_Records shown_.
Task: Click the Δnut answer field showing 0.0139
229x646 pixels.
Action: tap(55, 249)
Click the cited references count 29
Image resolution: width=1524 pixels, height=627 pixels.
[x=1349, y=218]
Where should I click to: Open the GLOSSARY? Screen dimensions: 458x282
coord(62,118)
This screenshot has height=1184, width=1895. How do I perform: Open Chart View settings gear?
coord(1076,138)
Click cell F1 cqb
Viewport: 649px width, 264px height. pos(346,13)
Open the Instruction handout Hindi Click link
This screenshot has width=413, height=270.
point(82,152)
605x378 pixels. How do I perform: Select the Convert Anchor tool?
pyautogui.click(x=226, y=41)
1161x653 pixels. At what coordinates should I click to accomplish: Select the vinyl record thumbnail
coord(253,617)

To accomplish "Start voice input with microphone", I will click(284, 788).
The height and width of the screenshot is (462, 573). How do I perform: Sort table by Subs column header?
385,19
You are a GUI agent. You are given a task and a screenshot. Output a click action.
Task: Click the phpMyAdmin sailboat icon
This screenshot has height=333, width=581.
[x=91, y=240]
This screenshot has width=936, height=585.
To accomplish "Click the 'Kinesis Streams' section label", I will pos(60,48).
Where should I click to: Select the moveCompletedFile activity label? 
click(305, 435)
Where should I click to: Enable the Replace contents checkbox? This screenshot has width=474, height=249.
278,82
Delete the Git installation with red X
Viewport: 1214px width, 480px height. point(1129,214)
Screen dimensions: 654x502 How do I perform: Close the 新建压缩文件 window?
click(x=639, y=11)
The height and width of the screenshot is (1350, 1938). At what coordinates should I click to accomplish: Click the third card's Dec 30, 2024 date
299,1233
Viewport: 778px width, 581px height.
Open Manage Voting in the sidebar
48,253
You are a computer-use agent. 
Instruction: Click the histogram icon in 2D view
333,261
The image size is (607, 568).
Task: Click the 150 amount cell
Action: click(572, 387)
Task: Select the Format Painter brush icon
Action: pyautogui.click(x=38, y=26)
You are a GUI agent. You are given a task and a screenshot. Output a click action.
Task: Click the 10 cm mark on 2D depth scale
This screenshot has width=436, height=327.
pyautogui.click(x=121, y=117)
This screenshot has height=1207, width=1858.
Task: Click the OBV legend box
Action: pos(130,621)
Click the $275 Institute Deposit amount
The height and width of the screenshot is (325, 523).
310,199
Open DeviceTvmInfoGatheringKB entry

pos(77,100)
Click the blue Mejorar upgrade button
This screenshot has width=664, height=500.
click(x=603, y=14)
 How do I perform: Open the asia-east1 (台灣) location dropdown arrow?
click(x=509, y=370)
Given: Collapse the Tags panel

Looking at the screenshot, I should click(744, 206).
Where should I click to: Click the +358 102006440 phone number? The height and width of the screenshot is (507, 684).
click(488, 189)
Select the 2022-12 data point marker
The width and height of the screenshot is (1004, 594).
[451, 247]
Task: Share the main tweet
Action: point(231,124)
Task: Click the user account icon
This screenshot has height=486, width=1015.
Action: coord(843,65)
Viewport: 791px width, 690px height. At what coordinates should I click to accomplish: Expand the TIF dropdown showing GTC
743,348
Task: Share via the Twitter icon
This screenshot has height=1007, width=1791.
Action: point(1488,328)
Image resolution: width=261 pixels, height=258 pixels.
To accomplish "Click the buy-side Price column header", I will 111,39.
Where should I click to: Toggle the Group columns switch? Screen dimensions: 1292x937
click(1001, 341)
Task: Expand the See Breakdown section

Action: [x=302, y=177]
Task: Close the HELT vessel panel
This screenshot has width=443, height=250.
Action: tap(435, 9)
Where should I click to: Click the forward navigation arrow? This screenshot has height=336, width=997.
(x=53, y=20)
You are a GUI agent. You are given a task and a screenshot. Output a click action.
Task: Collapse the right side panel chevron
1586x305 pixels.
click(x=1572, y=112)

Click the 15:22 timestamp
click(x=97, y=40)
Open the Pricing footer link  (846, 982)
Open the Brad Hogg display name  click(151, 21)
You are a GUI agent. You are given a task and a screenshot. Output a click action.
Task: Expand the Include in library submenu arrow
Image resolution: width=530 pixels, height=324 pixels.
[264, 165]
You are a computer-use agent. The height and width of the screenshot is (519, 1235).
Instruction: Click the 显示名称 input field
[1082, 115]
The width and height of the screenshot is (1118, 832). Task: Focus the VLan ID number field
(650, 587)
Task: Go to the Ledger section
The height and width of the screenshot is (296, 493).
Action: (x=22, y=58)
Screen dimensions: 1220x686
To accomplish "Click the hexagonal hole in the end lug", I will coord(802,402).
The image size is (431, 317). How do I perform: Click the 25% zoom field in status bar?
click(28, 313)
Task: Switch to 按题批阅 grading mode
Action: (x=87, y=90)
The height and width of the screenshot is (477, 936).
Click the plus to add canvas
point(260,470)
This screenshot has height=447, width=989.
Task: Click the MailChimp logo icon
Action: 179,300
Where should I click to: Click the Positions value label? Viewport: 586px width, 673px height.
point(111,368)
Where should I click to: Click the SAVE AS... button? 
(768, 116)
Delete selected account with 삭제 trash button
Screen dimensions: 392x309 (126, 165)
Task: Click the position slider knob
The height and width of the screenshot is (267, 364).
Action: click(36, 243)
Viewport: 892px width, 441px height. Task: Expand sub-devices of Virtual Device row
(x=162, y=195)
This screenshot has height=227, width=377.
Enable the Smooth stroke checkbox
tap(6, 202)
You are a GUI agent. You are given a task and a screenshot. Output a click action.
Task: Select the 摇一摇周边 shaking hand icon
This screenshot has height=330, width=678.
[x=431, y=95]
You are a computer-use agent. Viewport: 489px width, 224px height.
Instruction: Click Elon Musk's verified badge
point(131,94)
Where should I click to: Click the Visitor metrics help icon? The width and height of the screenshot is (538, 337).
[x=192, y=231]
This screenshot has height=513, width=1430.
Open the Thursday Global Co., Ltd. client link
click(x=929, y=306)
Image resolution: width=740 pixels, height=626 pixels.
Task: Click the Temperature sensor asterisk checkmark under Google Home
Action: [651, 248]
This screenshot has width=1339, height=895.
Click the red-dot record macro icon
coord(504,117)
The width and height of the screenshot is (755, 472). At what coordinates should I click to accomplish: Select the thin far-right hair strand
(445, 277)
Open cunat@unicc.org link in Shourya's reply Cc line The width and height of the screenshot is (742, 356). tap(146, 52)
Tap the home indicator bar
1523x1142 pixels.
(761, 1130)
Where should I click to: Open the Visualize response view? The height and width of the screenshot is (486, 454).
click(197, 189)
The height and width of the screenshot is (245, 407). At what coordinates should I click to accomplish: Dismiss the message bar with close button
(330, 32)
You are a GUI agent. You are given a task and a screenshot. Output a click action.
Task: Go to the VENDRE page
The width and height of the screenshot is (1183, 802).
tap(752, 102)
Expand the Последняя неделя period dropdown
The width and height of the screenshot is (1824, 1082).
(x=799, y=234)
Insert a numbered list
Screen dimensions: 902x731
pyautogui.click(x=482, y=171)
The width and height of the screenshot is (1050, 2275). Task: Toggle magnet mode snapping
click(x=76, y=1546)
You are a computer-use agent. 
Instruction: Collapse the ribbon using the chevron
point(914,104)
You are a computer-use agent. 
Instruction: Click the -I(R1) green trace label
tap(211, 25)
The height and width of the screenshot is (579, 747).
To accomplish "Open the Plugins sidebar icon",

_Stated task_.
Reproduce all of the material above verbatim, keeping every line and its order unchanged.

_Written answer_.
Task: Click the Δnut answer field showing 0.0139
229x646 pixels.
Action: tap(55, 249)
Click the cited references count 29
Image resolution: width=1524 pixels, height=627 pixels.
[x=1349, y=218]
Where should I click to: Open the GLOSSARY? Screen dimensions: 458x282
coord(62,118)
This screenshot has height=1184, width=1895. How do I perform: Open Chart View settings gear?
coord(1076,138)
Click cell F1 cqb
Viewport: 649px width, 264px height. pos(346,13)
Open the Instruction handout Hindi Click link
This screenshot has width=413, height=270.
point(82,152)
605x378 pixels. How do I perform: Select the Convert Anchor tool?
pyautogui.click(x=226, y=41)
1161x653 pixels. At what coordinates should I click to accomplish: Select the vinyl record thumbnail
coord(253,617)

To accomplish "Start voice input with microphone", I will click(284, 788).
The height and width of the screenshot is (462, 573). How do I perform: Sort table by Subs column header?
385,19
You are a GUI agent. You are given a task and a screenshot. Output a click action.
Task: Click the phpMyAdmin sailboat icon
This screenshot has height=333, width=581.
[x=91, y=240]
This screenshot has width=936, height=585.
To accomplish "Click the 'Kinesis Streams' section label", I will pos(60,48).
Where should I click to: Select the moveCompletedFile activity label? 
click(305, 435)
Where should I click to: Enable the Replace contents checkbox? This screenshot has width=474, height=249.
278,82
Delete the Git installation with red X
Viewport: 1214px width, 480px height. point(1129,214)
Screen dimensions: 654x502 How do I perform: Close the 新建压缩文件 window?
click(x=639, y=11)
The height and width of the screenshot is (1350, 1938). At what coordinates should I click to accomplish: Click the third card's Dec 30, 2024 date
299,1233
Viewport: 778px width, 581px height.
Open Manage Voting in the sidebar
48,253
You are a computer-use agent. 
Instruction: Click the histogram icon in 2D view
333,261
The image size is (607, 568).
Task: Click the 150 amount cell
Action: click(572, 387)
Task: Select the Format Painter brush icon
Action: pyautogui.click(x=38, y=26)
You are a GUI agent. You are given a task and a screenshot. Output a click action.
Task: Click the 10 cm mark on 2D depth scale
This screenshot has width=436, height=327.
pyautogui.click(x=121, y=117)
This screenshot has height=1207, width=1858.
Task: Click the OBV legend box
Action: pos(130,621)
Click the $275 Institute Deposit amount
The height and width of the screenshot is (325, 523).
310,199
Open DeviceTvmInfoGatheringKB entry

pos(77,100)
Click the blue Mejorar upgrade button
This screenshot has width=664, height=500.
click(x=603, y=14)
 How do I perform: Open the asia-east1 (台灣) location dropdown arrow?
click(x=509, y=370)
Given: Collapse the Tags panel

Looking at the screenshot, I should click(744, 206).
Where should I click to: Click the +358 102006440 phone number? The height and width of the screenshot is (507, 684).
click(488, 189)
Select the 2022-12 data point marker
The width and height of the screenshot is (1004, 594).
[451, 247]
Task: Share the main tweet
Action: point(231,124)
Task: Click the user account icon
This screenshot has height=486, width=1015.
Action: coord(843,65)
Viewport: 791px width, 690px height. At what coordinates should I click to accomplish: Expand the TIF dropdown showing GTC
743,348
Task: Share via the Twitter icon
This screenshot has height=1007, width=1791.
Action: point(1488,328)
Image resolution: width=261 pixels, height=258 pixels.
To accomplish "Click the buy-side Price column header", I will 111,39.
Where should I click to: Toggle the Group columns switch? Screen dimensions: 1292x937
click(1001, 341)
Task: Expand the See Breakdown section

Action: [x=302, y=177]
Task: Close the HELT vessel panel
This screenshot has width=443, height=250.
Action: tap(435, 9)
Where should I click to: Click the forward navigation arrow? This screenshot has height=336, width=997.
(x=53, y=20)
You are a GUI agent. You are given a task and a screenshot. Output a click action.
Task: Collapse the right side panel chevron
1586x305 pixels.
click(x=1572, y=112)

Click the 15:22 timestamp
click(x=97, y=40)
Open the Pricing footer link  (846, 982)
Open the Brad Hogg display name  click(151, 21)
You are a GUI agent. You are given a task and a screenshot. Output a click action.
Task: Expand the Include in library submenu arrow
Image resolution: width=530 pixels, height=324 pixels.
[264, 165]
You are a computer-use agent. The height and width of the screenshot is (519, 1235).
Instruction: Click the 显示名称 input field
[1082, 115]
The width and height of the screenshot is (1118, 832). Task: Focus the VLan ID number field
(650, 587)
Task: Go to the Ledger section
The height and width of the screenshot is (296, 493).
Action: (x=22, y=58)
Screen dimensions: 1220x686
To accomplish "Click the hexagonal hole in the end lug", I will coord(802,402).
The image size is (431, 317). How do I perform: Click the 25% zoom field in status bar?
click(28, 313)
Task: Switch to 按题批阅 grading mode
Action: (x=87, y=90)
The height and width of the screenshot is (477, 936).
Click the plus to add canvas
point(260,470)
This screenshot has height=447, width=989.
Task: Click the MailChimp logo icon
Action: 179,300
Where should I click to: Click the Positions value label? Viewport: 586px width, 673px height.
point(111,368)
Where should I click to: Click the SAVE AS... button? 
(768, 116)
Delete selected account with 삭제 trash button
Screen dimensions: 392x309 (126, 165)
Task: Click the position slider knob
The height and width of the screenshot is (267, 364).
Action: click(36, 243)
Viewport: 892px width, 441px height. Task: Expand sub-devices of Virtual Device row
(x=162, y=195)
This screenshot has height=227, width=377.
Enable the Smooth stroke checkbox
tap(6, 202)
You are a GUI agent. You are given a task and a screenshot. Output a click action.
Task: Select the 摇一摇周边 shaking hand icon
This screenshot has height=330, width=678.
[x=431, y=95]
You are a computer-use agent. Viewport: 489px width, 224px height.
Instruction: Click Elon Musk's verified badge
point(131,94)
Where should I click to: Click the Visitor metrics help icon? The width and height of the screenshot is (538, 337).
[x=192, y=231]
This screenshot has height=513, width=1430.
Open the Thursday Global Co., Ltd. client link
click(x=929, y=306)
Image resolution: width=740 pixels, height=626 pixels.
Task: Click the Temperature sensor asterisk checkmark under Google Home
Action: [651, 248]
This screenshot has width=1339, height=895.
Click the red-dot record macro icon
coord(504,117)
The width and height of the screenshot is (755, 472). At what coordinates should I click to accomplish: Select the thin far-right hair strand
(445, 277)
Open cunat@unicc.org link in Shourya's reply Cc line The width and height of the screenshot is (742, 356). tap(146, 52)
Tap the home indicator bar
1523x1142 pixels.
(761, 1130)
Where should I click to: Open the Visualize response view? The height and width of the screenshot is (486, 454).
click(197, 189)
The height and width of the screenshot is (245, 407). At what coordinates should I click to accomplish: Dismiss the message bar with close button
(330, 32)
You are a GUI agent. You are given a task and a screenshot. Output a click action.
Task: Go to the VENDRE page
The width and height of the screenshot is (1183, 802).
tap(752, 102)
Expand the Последняя неделя period dropdown
The width and height of the screenshot is (1824, 1082).
(x=799, y=234)
Insert a numbered list
Screen dimensions: 902x731
pyautogui.click(x=482, y=171)
The width and height of the screenshot is (1050, 2275). Task: Toggle magnet mode snapping
click(x=76, y=1546)
You are a computer-use agent. 
Instruction: Collapse the ribbon using the chevron
point(914,104)
You are a computer-use agent. 
Instruction: Click the -I(R1) green trace label
tap(211, 25)
The height and width of the screenshot is (579, 747).
To accomplish "Open the Plugins sidebar icon",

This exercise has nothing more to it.